Journal of Guangxi Normal University(Natural Science Edition) ›› 2025, Vol. 43 ›› Issue (2): 149-167.doi: 10.16088/j.issn.1001-6600.2024040902

• Intelligence Information Processing • Previous Articles     Next Articles

Dung Beetle Optimization Algorithm Based on Neighborhood Search Strategy and Application

DU Xiaoxin1,2*, NIU Liming1, WANG Bo1,2, WANG Yiping1,2, LI Changrong1,2, WANG Zhenfei1   

  1. 1. College of Computer and Control Engineering, Qiqihar University, Qiqihar Heilongjiang 161006, China;
    2. Heilongjiang Key Laboratory of Big Data Network Security Detection and Analysis (Qiqihar University), Qiqihar Heilongjiang 161006, China
  • Received:2024-04-09 Revised:2024-06-26 Online:2025-03-05 Published:2025-04-02

Abstract: Taking inspiration from the leader follower strategy, a dung beetle optimization algorithm based on neighborhood search strategy is proposed to address the problems of slow convergence speed, easy falling into local optima, and weak global exploration ability in the optimization algorithm. Firstly, introducing Singer mapping to initialize the population improves the quality of initial solutions and enhances the convergence speed of the algorithm; Secondly, a neighborhood search strategy is proposed to enhance population diversity, break away from local convergence, and improve the local development ability of the algorithm; Finally, an elite pool perturbation strategy is designed to expand the search range, enhance the algorithm’s global exploration and local optimization capabilities, and improve the algorithm’s solving efficiency and accuracy. In order to verify the effectiveness of the proposed algorithm, a series of experiments are designed in this paper to verify its performance. The results indicate that the algorithm has significantly improved optimization accuracy and convergence speed. The algorithm is applied to the three-dimensional path planning problem of unmanned aerial vehicles, and the experimental results show that the algorithm demonstrates effectiveness and efficiency in dealing with practical application problems.

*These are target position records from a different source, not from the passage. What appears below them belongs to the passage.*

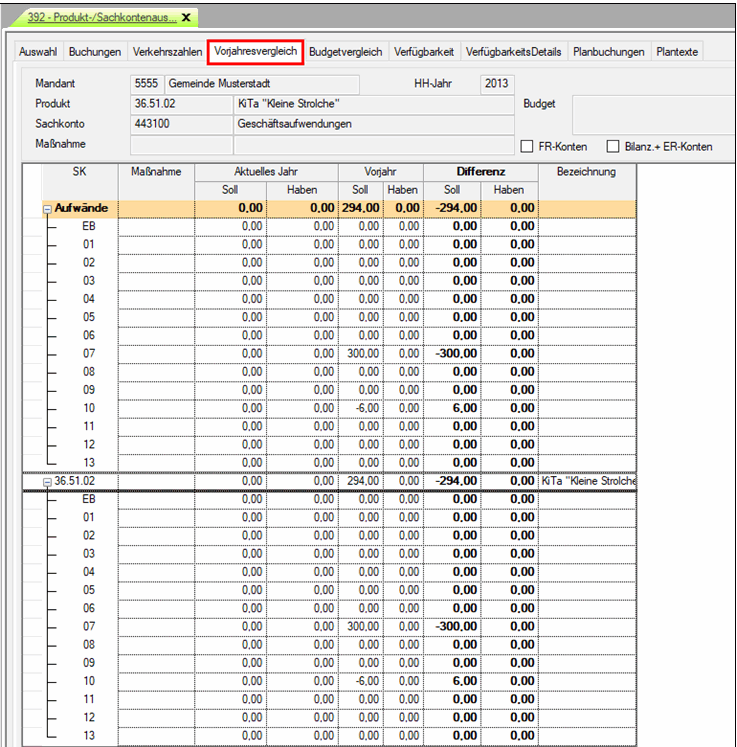Open the Buchungen tab
Image resolution: width=737 pixels, height=747 pixels.
(x=96, y=52)
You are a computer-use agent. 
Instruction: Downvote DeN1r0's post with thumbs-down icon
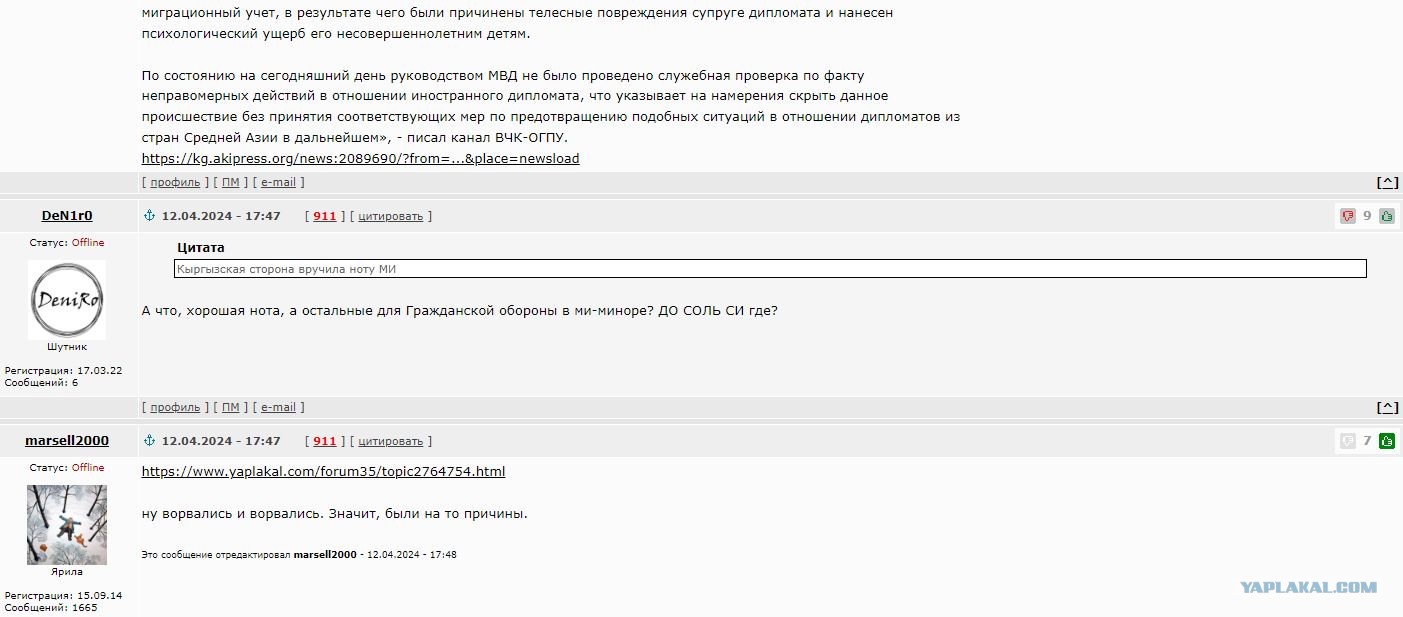[1347, 216]
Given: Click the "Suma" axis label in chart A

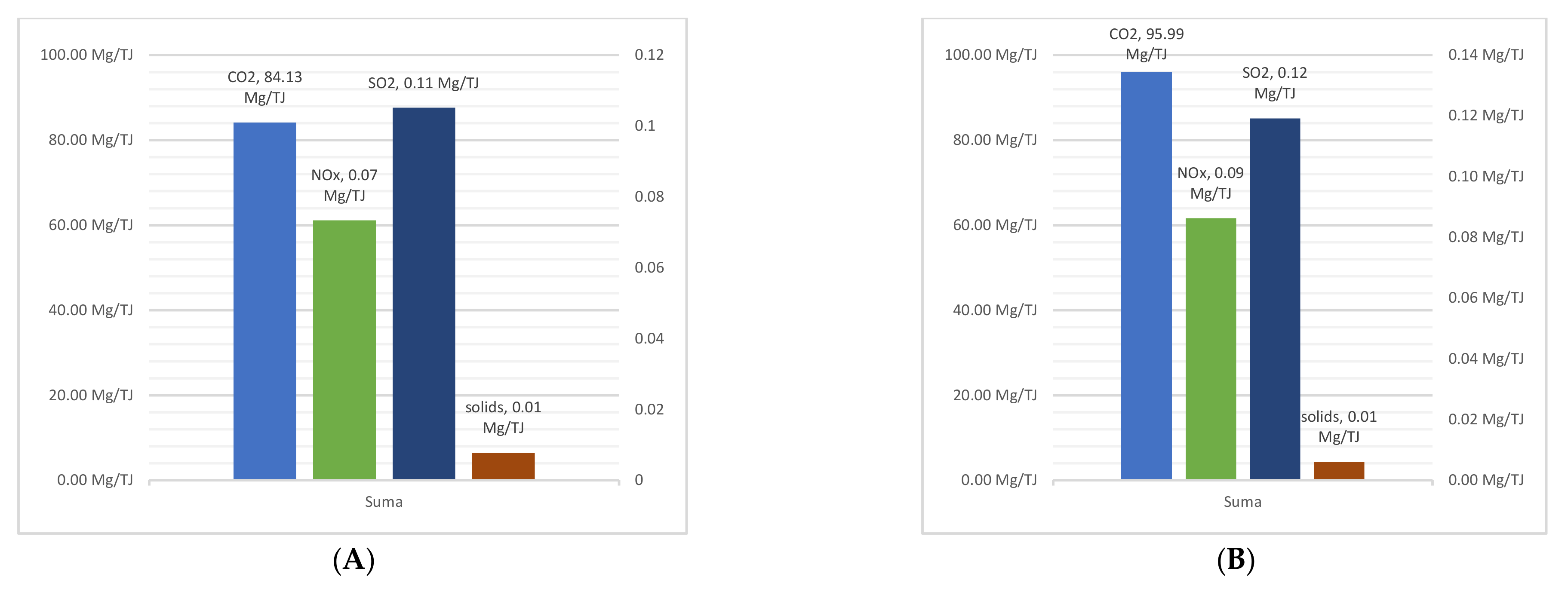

Key words: dung beetle optimization algorithm, path planning, singer mapping, neighborhood search strategy, elite pool-disturbance strategy

CLC Number:  TP301.6
[1] XUE J K, SHEN B. Dung beetle optimizer: a new meta-heuristic algorithm for global optimization[J]. The Journal of Supercomputing, 2023, 79(7): 7305-7336. DOI: 10.1007/s11227-022-04959-6.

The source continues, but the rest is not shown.